Das Abenteuer Europa League steht für den Debütanten FCA vor dem Ende, im letzten Spiel am 10. Dezember bei Partizan Belgrad müsste dem Bundesligisten schon ein kleines Fußball-Wunder gelingen. «Ein Punkt wäre viel wert gewesen. Jetzt müssen wir in Belgrad drei Tore erzielen», sagte Weinzierl und gab zu: «Erst mal sind wir deprimiert.»

Für das Weiterkommen müsste der FCA (6 Punkte) am letzten Spieltag mit 3:1 oder noch höher in Belgrad gewinnen, um Partizan (9) noch vom zweiten Platz zu verdrängen und Bilbao (12) in die Zwischenrunde zu begleiten. «Wir müssen in Belgrad das Unmögliche möglich machen», sagte Mittelfeldspieler Daniel Baier.

Vor 23 741 Zuschauern fehlte den Augsburgern die Reife und auch Qualität, um den 2:1-Vorsprung nach Toren von Piotr Trochowski (41. Minute) und Joker Raul Bobadilla (59.) über die Zeit zu bringen. «Der Plan ist aufgegangen bis zur 83. Minute», resümierte Weinzierl. Dann gelang Aritz Aduriz gegen eine unsortierte Augsburger Defensive der späte Doppelschlag (83./86.). Markel Susaeta hatte das 1:0 für die Basken erzielt (10.). «Es war sehr schwierig, aber wir haben unser Ziel erreicht», kommentierte Athletic-Coach Ernesto Valverde.

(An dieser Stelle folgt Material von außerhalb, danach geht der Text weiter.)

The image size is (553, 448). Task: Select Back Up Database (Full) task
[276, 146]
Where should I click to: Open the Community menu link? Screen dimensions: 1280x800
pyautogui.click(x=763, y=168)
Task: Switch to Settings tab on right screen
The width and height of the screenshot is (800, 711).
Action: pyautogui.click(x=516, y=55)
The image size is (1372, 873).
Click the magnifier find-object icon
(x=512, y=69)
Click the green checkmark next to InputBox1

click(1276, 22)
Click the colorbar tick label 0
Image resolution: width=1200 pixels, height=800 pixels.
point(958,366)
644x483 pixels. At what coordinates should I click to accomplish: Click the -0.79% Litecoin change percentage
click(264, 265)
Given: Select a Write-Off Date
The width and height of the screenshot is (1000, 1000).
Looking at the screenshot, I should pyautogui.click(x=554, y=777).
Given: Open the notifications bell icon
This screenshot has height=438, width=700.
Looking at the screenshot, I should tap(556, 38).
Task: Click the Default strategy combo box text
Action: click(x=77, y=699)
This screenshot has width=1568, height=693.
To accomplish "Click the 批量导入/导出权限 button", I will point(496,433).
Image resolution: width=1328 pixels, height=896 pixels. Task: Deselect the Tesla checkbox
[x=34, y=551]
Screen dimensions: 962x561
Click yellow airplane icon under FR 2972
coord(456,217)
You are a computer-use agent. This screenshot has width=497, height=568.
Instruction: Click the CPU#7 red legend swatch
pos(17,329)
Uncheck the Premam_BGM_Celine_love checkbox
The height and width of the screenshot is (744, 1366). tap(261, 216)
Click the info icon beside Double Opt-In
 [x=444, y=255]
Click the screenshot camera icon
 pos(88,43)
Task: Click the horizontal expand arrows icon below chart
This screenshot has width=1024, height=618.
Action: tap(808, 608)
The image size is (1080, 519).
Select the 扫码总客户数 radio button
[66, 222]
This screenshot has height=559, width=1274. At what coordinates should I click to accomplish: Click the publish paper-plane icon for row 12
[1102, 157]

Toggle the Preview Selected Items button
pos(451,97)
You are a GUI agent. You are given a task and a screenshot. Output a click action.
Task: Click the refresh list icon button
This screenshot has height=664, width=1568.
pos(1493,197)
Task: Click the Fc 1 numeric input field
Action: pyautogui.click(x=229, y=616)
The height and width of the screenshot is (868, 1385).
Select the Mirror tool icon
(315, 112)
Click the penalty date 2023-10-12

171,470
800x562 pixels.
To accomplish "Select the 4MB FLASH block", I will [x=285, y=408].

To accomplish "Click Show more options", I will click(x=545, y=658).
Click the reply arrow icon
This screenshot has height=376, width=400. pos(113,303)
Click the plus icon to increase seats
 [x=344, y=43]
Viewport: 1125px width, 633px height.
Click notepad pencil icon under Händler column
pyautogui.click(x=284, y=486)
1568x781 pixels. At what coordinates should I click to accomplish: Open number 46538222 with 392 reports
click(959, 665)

«Wir haben nicht lange Zeit, traurig zu sein», erklärte Weinzierl mit Blick auf das schon am Sonntag anstehende Bundesliga-Heimspiel des Tabellenvorletzten gegen den DFB-Pokalsieger VfL Wolfsburg. Dafür hatte er die Offensivspieler Bobadilla, Caiuby und auch Ja-Cheol Koo gegen Bilbao teilweise geschont. «Wolfsburg ist Favorit», weiß Weinzierl: «Wir wollen uns wehren und in der Außenseiterrolle überraschen.»